Hospice care honors the natural progression of life and strives for comfort and quality at journey’s end. Hospice care does not hasten or prolong the dying process . It takes a holistic view of patient needs at end-of-life, appreciating social and spiritual elements that contribute to a sense of well-being. It is important to understand that hospice care is about honoring life during its final and very special stage.
Care is provided by specialized multi-disciplinary teams, comprised of medical professionals, including physicians and nurses; in-home aides; social workers; chaplains; volunteers; families and friends. Each member of the team is equally important to optimizing care and may assume greater or lesser roles at any given time based on patient need.
Our hospice staff, guided by the Rabbinic Director, understand and honor the diversity of Jewish sensibilities and spiritual perspectives around life and death. They offer guidance informed by Jewish values and traditions in harmony with each patient’s orientation. The philosophy of our hospice is rooted in the values of Hessed (loving kindness), and Kevod HaBeriyot (honoring life).
Hebrew SeniorLife Hospice Care is open to everyone regardless of religious affiliation.
Eligibility for hospice care is based upon two government-determined criteria:
Hospice care does not “cut off” at the end of the initial six-month period. Hospice benefits continue as long as the hospice physician continues to certify a six-month life expectancy and the patient wishes to continue hospice care.
If a patient’s terminal condition improves, he/she can be discharged from hospice and return to curative treatment, or resume daily life without any medical intervention. If need be, patients can later return to hospice care.
Most hospice care is provided wherever a patient calls home —often with a family member serving as the primary caregiver. However, hospice care is also available at nursing homes, assisted living sites and dedicated hospice facilities.
Often a physician recommends hospice care to a patient. However, it is the patient's right (or in some cases the right of the patient’s designated health care proxy) to determine when hospice is appropriate and which program suits his or her needs. Before entering a hospice, a physician must certify that a patient has been diagnosed with a terminal illness and has a life expectancy of approximately six months or less. This action is required to activate the special Medicare Benefit for hospice coverage.

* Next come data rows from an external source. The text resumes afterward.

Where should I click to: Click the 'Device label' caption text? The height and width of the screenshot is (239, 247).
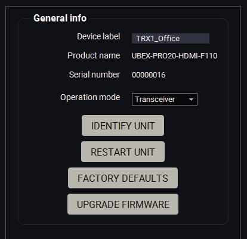pyautogui.click(x=98, y=36)
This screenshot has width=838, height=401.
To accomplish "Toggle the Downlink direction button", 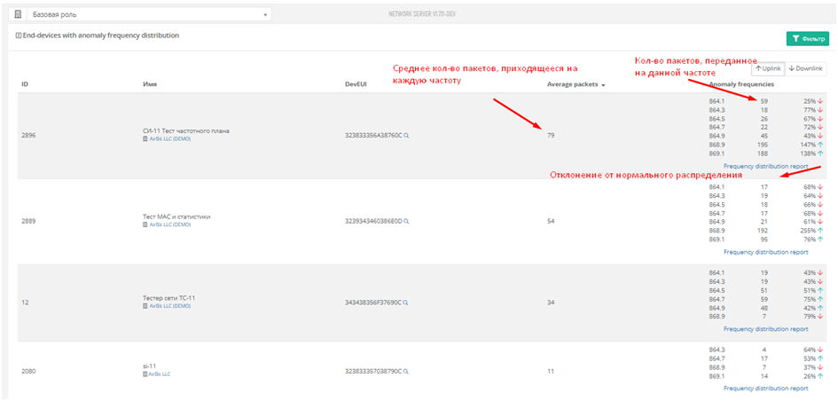I will tap(806, 68).
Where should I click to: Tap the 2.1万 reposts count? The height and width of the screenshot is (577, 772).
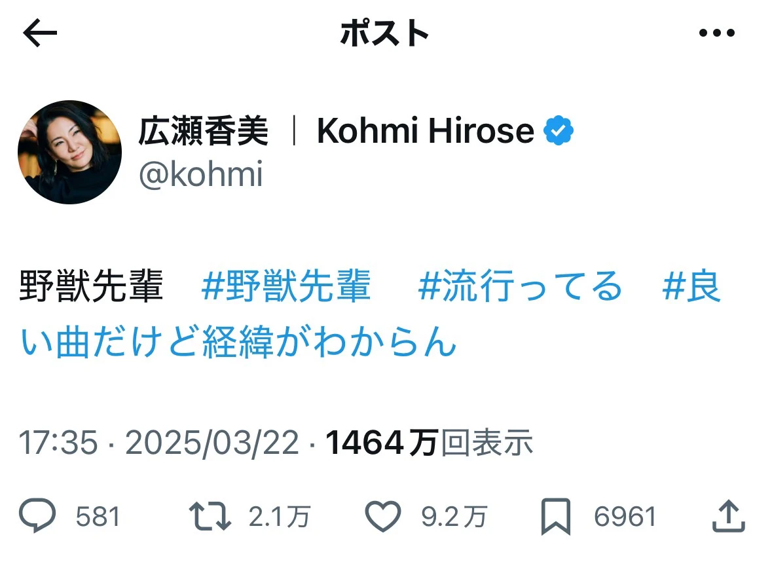(x=279, y=517)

HSL Hospice Care will contact the patient’s physician to make sure that he or she agrees that hospice care is appropriate for the patient at this time. The patient or representative will be asked to sign consent and insurance forms. These are similar to the forms a patient signs when he/she enters a hospital. The hospice election form says that the patient understands that the care is palliative (that is, aimed at pain relief and symptom control) rather than curative. It also outlines the accompanying hospice services available. The form Medicare patients sign also describes how electing the Medicare hospice benefit affects other Medicare coverage.
The patient is in his/her home setting and symptoms are under good control with periodic hospice visits. Most hospice patients at any given time are at this level of care, but the hospice interdisciplinary team is constantly monitoring and reassessing the patient’s needs and will recommend other levels of care if needed to achieve optimal symptom management.
If the patient experiences a symptom crisis that cannot be effectively managed at home, it might be necessary to transfer the patient to an inpatient setting (e.g. an acute care hospital or skilled nursing facility) where round-the-clock nursing care can be provided.
Continuous care designates a short period—usually a day or less—when the continuing presence of the hospice staff is required in the home, as determined by the hospice.
Caring for a terminally ill loved one is a very loving act, but it can also be emotionally and physically exhausting. The Respite benefit covers a brief stay in an inpatient setting such as a nursing home where the patient can receive the necessary care and the primary caregiver can get some much-needed rest.
Hospice is paid for through the Medicare Hospice Benefit, Medicaid Hospice Benefit, and most private insurers. If a person does not have coverage through Medicare, Medicaid or a private insurance company, hospice will work with the person and their family to ensure needed services can be provided.
For more than a century Hebrew SeniorLife has been caring for seniors in the Greater Boston area. That experience has fostered a profound sensitivity to the special needs of those we serve both in our local housing communities and the broader community and their families. Providing end-of-life care that respects Jewish values and cultural diversity is an imperative to fulfilling our mission.